(Entries for locating text and elements)
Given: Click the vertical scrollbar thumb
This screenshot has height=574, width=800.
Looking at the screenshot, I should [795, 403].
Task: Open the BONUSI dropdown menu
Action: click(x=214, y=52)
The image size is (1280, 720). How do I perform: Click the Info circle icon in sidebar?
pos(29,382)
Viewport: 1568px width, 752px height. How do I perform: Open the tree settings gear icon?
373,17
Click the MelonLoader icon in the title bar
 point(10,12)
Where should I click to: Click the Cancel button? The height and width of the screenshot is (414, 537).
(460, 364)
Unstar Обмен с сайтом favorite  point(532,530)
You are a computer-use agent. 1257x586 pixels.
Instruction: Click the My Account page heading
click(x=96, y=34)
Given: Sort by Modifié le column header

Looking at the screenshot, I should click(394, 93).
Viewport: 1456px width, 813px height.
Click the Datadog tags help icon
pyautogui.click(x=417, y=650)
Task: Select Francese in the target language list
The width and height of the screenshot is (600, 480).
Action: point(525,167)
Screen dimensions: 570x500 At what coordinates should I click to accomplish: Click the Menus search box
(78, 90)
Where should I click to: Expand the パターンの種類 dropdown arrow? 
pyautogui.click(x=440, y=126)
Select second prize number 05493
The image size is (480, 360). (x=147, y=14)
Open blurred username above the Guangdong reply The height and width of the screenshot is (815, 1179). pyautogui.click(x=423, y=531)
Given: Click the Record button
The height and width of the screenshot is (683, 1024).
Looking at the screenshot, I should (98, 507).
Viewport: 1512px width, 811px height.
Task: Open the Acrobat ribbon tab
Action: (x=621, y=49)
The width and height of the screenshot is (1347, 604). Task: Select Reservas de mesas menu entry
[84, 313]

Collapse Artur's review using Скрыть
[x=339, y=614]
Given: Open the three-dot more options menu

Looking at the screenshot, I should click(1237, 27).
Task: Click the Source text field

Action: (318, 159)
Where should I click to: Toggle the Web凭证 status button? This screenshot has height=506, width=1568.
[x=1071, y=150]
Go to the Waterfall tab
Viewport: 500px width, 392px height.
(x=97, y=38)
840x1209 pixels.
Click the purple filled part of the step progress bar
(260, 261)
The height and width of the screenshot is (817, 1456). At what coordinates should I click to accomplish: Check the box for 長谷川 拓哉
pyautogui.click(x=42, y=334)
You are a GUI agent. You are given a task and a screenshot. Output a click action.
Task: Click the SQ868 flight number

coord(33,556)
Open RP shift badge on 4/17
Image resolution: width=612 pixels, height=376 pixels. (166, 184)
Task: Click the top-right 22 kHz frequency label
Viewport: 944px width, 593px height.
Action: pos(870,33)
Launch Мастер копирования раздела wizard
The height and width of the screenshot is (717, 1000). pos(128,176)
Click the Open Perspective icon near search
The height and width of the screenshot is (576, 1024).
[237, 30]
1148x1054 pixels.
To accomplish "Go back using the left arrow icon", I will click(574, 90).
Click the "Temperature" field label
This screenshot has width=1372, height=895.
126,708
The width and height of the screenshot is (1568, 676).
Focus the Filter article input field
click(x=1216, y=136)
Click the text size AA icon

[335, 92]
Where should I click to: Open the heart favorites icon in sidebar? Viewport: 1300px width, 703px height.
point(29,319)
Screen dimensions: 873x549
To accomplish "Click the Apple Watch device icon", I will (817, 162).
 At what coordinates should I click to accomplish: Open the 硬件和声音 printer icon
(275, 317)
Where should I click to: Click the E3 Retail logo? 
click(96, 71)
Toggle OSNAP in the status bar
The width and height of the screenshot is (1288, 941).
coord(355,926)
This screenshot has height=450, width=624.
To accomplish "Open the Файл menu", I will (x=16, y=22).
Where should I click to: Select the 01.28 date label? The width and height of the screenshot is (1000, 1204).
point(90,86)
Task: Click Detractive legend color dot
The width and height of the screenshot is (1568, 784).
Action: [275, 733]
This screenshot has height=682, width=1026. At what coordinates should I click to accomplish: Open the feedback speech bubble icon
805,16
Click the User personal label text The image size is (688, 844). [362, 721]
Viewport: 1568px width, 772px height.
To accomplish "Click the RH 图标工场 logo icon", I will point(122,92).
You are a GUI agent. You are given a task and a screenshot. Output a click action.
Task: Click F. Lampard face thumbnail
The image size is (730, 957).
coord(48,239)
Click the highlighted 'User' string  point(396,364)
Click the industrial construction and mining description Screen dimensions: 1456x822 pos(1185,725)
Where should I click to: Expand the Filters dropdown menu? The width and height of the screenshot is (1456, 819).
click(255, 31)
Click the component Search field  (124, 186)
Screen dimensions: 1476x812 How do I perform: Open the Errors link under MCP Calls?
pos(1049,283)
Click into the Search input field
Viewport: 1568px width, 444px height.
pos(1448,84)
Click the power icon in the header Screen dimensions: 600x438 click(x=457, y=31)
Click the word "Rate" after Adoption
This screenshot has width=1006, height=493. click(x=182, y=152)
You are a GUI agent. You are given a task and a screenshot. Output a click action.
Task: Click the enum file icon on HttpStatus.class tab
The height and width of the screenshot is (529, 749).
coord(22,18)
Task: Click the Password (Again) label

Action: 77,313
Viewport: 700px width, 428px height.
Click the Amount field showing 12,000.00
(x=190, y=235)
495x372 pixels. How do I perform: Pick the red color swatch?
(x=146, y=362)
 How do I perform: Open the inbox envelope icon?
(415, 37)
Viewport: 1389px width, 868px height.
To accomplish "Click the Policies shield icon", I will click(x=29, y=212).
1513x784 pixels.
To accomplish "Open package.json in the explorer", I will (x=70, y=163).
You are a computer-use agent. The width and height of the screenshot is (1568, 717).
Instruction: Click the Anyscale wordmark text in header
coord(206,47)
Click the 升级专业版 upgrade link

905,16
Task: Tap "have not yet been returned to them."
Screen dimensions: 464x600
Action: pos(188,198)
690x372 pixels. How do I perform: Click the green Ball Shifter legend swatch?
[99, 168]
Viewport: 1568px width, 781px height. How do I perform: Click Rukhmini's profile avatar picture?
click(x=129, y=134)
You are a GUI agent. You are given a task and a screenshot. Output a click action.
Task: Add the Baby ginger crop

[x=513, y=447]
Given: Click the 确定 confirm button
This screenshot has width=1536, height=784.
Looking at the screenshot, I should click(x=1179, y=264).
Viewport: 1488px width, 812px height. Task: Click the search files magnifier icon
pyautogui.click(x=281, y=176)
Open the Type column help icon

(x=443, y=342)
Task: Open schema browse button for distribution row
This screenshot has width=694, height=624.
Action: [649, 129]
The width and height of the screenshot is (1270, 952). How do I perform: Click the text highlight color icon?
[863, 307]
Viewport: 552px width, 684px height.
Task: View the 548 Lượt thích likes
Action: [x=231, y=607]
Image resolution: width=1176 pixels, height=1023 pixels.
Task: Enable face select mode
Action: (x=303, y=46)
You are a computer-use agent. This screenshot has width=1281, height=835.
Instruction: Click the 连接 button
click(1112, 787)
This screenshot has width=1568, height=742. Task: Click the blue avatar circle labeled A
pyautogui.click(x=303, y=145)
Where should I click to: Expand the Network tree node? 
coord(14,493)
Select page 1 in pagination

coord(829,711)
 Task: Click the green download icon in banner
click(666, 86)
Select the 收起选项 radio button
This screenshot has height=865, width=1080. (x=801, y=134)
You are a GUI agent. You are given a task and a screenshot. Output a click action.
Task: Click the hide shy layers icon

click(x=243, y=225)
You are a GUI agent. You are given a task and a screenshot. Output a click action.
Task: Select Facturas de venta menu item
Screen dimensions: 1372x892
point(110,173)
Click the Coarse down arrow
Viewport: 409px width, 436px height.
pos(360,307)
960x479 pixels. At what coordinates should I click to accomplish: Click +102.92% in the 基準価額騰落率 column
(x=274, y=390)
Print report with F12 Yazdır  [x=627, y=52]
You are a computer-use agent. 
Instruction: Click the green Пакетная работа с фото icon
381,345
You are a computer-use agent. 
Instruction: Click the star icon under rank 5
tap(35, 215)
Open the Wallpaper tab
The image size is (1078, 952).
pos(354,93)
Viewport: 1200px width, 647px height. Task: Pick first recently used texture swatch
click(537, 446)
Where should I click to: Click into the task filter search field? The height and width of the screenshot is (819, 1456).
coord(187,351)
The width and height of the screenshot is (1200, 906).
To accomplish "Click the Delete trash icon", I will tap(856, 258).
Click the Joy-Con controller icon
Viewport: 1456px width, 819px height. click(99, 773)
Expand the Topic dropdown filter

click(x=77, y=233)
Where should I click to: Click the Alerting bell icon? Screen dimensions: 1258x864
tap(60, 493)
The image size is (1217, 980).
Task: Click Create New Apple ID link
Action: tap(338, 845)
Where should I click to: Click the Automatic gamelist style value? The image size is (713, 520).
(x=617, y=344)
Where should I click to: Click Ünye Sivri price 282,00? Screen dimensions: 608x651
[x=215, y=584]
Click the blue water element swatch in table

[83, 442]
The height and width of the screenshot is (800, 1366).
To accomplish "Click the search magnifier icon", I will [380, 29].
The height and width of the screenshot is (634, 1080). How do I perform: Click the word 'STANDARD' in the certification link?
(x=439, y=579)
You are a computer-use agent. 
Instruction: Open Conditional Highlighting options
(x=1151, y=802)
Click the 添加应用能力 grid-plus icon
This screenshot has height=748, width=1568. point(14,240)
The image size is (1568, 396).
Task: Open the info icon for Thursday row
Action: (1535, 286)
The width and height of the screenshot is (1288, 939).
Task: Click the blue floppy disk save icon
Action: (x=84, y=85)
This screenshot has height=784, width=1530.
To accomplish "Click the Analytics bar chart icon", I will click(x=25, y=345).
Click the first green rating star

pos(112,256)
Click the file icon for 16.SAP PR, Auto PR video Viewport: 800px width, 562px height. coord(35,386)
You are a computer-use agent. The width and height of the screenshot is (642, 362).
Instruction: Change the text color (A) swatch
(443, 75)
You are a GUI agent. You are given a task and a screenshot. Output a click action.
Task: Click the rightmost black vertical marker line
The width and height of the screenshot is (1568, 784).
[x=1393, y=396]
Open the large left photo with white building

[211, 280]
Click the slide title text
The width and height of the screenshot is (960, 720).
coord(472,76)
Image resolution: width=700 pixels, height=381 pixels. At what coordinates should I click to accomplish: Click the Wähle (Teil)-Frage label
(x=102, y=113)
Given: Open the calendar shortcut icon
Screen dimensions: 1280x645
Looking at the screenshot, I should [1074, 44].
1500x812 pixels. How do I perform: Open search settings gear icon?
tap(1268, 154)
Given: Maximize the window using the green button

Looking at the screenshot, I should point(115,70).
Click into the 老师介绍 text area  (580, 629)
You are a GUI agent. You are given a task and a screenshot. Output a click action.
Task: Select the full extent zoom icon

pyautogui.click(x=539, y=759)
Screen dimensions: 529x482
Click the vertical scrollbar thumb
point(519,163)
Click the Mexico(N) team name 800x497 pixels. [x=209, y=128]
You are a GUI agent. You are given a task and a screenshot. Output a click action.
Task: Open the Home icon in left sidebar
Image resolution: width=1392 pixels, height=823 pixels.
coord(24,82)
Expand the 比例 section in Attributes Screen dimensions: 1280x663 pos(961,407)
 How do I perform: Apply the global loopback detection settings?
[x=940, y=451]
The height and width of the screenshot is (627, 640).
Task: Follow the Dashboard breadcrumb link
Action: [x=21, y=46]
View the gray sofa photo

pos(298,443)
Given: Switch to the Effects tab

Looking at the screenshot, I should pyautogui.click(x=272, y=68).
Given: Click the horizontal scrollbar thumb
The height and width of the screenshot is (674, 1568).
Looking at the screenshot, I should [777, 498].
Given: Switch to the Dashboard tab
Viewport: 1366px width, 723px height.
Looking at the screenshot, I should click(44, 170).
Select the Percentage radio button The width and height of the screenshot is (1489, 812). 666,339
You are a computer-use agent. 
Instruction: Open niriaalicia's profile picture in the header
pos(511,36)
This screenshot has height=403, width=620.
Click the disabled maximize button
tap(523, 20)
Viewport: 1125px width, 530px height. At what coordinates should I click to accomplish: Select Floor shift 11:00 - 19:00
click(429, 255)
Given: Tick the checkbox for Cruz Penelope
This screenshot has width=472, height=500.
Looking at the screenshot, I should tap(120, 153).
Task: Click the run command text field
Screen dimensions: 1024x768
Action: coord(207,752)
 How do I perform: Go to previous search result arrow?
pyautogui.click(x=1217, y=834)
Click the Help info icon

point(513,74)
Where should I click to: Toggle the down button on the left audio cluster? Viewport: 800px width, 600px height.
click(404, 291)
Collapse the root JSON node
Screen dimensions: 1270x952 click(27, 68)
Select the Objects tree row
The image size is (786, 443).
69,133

» YOUR TASK
Copy out the lines of the material from the one containing "Toggle OSNAP in the status bar" through the one containing "point(90,86)", both included, without changing anything.

» CORRECT RESPONSE
Toggle OSNAP in the status bar
The width and height of the screenshot is (1288, 941).
coord(355,926)
This screenshot has height=450, width=624.
To accomplish "Open the Файл menu", I will (x=16, y=22).
Where should I click to: Select the 01.28 date label? The width and height of the screenshot is (1000, 1204).
point(90,86)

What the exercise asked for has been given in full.